Mistress America

A witty and endearing sister comedy

A ‘Manic Pixie Dream Girl’ was a term coined (and since abandoned) by film critic Nathan Rabin in 2007. It refers to a stock character type; a female character who is bubbly and quirky, who enters the life of a brooding, serious male to help him embrace the joys and wonderment of life. (See Kristen Dunst in Elizabethtown, Marilyn Monroe in Some Like It Hot, Belle in Beauty and the Beast and Zooey Deschanel in practically every movie.) Typically, though not in every case, the MPDG  is shown through the eyes of the male character (known as the Male Gaze) who idealises her, lusting after her and placing her on a pedestal. What’s interesting, and truly refreshing about Mistress America is that some of the MPDG and her narrative ways are on display whilst also being subverted and questioned. This film is the story of a hipster-sect but told with old-fashioned sophistication; an honest look at the complexities between worship and reality. But instead of a traditional romance the focus is on friendship.

Tracy Fishcoe (Lola Kirke) is an 18-year-old college freshman undertaking her first semester in New York. She’s not enjoying it. It’s not what she had expected, feeling like she doesn’t fit in. In fact her life feels like she’s at a party where she ‘doesn’t no anyone.’ She gets rejected by a  boy, then rejected for an elite writing society and every attempt she makes to try and fit in becomes just another knock-back. Her soon-to-be-remarried mother suggests Tracy call her Brooke (Greta Gerwig) as this marriage will make the pair step-sisters. Brooke also lives in New York, but Tracy is too intimated to make the phonecall, believing this woman 14-year her senior would not want anything to do with her. However one lonely dinner -time she takes the chance to call Brooke, who instantly agrees to meet her. They enjoy a crazy night-out together, and continue to meet-up. When Brooke’s restaurant dreams start to fall through, Tracy endeavours to help the woman she now views as a sister.
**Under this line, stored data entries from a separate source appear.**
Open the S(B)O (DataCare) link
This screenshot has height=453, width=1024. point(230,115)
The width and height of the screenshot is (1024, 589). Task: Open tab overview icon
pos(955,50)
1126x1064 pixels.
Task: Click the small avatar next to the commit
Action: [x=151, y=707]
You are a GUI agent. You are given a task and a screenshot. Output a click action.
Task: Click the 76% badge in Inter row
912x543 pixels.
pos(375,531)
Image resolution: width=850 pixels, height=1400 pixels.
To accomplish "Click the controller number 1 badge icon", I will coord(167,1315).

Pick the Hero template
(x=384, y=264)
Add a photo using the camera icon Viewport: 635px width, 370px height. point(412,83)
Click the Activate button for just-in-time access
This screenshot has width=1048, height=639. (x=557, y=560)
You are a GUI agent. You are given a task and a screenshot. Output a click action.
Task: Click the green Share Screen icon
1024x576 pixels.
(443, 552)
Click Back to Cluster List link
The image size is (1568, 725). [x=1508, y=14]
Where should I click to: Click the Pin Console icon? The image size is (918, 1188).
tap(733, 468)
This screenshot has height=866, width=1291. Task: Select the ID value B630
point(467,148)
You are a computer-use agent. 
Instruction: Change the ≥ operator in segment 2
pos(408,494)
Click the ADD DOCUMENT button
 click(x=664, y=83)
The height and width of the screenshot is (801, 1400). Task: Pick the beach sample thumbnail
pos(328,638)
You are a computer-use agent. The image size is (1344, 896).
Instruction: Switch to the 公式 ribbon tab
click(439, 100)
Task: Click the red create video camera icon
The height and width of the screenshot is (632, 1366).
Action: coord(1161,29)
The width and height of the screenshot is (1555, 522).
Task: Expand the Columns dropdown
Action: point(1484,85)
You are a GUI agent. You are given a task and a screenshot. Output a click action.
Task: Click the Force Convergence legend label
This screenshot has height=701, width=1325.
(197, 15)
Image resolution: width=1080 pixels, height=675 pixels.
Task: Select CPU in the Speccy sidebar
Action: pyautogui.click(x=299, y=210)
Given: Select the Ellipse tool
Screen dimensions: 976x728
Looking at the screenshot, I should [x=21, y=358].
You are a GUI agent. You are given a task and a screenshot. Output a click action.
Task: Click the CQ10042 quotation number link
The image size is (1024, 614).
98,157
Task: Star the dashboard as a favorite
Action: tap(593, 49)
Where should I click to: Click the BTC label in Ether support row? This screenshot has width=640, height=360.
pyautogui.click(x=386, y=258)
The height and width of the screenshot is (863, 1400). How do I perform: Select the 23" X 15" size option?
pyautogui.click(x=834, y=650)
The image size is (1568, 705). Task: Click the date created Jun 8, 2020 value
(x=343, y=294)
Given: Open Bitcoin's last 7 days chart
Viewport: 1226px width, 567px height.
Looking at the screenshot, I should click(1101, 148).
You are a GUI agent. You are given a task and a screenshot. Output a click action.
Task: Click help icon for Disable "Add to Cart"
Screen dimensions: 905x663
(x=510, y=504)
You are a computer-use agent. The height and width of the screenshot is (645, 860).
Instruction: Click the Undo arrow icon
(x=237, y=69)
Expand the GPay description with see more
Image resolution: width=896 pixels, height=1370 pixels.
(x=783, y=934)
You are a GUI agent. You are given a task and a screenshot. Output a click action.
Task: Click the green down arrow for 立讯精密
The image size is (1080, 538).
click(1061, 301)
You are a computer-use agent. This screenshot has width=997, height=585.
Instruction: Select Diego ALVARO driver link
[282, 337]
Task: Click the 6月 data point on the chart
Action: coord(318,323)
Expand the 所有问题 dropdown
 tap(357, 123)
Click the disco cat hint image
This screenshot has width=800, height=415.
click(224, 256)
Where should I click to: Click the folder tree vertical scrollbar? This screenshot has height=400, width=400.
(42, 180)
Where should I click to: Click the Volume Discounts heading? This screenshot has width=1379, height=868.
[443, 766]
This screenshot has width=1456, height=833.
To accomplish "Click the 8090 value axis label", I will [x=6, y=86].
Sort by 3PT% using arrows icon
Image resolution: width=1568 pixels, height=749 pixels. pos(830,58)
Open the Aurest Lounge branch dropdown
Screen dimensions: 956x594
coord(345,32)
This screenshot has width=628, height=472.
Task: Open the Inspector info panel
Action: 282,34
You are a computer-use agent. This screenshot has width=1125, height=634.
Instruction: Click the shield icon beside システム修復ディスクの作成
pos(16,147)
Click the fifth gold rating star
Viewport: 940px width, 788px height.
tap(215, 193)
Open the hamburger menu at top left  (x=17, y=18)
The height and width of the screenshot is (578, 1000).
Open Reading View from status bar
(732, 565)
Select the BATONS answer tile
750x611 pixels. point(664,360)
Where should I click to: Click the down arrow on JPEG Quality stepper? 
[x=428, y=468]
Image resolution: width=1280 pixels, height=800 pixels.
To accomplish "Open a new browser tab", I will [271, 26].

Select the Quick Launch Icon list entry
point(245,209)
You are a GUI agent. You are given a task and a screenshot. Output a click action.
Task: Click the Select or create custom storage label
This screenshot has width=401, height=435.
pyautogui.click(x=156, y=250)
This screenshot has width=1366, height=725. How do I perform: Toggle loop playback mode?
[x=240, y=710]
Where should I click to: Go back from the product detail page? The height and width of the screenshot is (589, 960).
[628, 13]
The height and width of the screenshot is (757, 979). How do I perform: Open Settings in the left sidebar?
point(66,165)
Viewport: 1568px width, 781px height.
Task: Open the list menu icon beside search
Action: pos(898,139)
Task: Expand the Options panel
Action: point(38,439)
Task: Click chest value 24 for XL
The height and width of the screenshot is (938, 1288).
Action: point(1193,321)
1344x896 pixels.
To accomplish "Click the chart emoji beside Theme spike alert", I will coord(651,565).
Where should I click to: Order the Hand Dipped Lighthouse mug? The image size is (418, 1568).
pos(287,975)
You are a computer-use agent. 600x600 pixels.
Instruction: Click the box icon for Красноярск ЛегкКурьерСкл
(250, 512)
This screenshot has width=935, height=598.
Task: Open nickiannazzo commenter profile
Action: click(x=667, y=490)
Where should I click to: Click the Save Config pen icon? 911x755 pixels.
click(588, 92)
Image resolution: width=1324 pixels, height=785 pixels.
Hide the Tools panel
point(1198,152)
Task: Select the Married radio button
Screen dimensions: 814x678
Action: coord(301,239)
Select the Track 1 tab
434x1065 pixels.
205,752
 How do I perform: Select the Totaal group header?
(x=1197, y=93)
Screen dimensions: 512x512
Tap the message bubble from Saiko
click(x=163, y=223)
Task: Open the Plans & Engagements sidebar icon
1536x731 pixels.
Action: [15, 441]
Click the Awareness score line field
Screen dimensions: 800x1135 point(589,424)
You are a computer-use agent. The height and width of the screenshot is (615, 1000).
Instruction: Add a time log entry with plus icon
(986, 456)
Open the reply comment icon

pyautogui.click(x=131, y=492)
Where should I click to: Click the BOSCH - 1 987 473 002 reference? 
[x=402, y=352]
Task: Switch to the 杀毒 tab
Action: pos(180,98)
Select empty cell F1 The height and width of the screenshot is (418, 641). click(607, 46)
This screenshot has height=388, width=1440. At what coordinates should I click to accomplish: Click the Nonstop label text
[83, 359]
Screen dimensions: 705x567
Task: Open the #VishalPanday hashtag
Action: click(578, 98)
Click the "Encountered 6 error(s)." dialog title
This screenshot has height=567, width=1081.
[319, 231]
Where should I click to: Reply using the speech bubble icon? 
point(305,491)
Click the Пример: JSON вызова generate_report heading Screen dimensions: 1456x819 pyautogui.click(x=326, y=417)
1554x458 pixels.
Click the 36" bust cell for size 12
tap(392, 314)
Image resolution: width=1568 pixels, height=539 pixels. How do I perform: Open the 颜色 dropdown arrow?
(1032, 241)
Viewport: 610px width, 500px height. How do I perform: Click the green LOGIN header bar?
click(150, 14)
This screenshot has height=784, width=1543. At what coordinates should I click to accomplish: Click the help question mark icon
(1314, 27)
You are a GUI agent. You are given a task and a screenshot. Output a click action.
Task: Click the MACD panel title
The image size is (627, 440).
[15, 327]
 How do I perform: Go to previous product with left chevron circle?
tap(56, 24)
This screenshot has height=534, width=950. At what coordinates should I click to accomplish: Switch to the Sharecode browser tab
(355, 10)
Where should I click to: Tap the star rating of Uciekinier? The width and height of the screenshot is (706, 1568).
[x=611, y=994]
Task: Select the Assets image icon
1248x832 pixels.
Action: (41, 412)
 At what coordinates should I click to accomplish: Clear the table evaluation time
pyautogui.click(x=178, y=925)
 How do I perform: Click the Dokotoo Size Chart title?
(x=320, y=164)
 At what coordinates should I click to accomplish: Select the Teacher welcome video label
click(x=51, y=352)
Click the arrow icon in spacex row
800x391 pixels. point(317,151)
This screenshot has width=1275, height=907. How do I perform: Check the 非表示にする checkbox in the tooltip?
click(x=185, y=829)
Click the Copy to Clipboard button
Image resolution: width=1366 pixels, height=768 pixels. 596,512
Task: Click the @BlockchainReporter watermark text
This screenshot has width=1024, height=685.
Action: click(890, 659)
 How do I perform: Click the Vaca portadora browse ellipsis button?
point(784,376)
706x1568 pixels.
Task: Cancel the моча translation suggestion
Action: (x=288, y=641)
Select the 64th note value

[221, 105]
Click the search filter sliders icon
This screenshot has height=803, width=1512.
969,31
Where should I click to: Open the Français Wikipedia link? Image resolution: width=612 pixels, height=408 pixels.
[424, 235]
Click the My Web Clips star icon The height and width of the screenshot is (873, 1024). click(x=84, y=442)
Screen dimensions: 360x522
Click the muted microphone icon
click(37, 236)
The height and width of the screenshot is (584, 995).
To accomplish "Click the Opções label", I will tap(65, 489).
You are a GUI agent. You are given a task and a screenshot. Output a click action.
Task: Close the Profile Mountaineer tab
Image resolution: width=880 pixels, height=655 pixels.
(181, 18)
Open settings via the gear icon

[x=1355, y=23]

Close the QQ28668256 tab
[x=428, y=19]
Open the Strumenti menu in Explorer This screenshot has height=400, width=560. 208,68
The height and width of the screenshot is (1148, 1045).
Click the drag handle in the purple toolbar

In many ways Brooke meets a lot of the criteria of a MPDG, she’s the life and soul of every party. She knows everyone, appears able to do anything, and is keen to immerse Tracy in her world. Brooke even has a ‘quirky’ habit, appearing to not listen to other people so conservations with her sound disjointed.Even after meeting Brooke just the once Tracy is inspired to writer new short story, about thinly veiled version of Brooke. If this film wanted to be conventional or typical, it could have stayed this way. Brooke could have just stayed as Tracy’s muse, whose pure function is to inspire and guide her (an aspect that is mentioned within the latter half of the film). What’s so clever and makes the film so heart-warming is it isn’t just about that. It’s about friendship and sisterhood. It’s about how life doesn’t always meet up to it’s expectations and isn’t always as easy as it appears to other people. It’s the act of putting on a smile whilst inside you’re terrified.

When you’re 18 you’re certain that by the time you’re 30 everything will be sorted. That you’ll know everything, have everything and life will be sorted. Mistress America shows that really doesn’t happen, but that’s not a bad thing.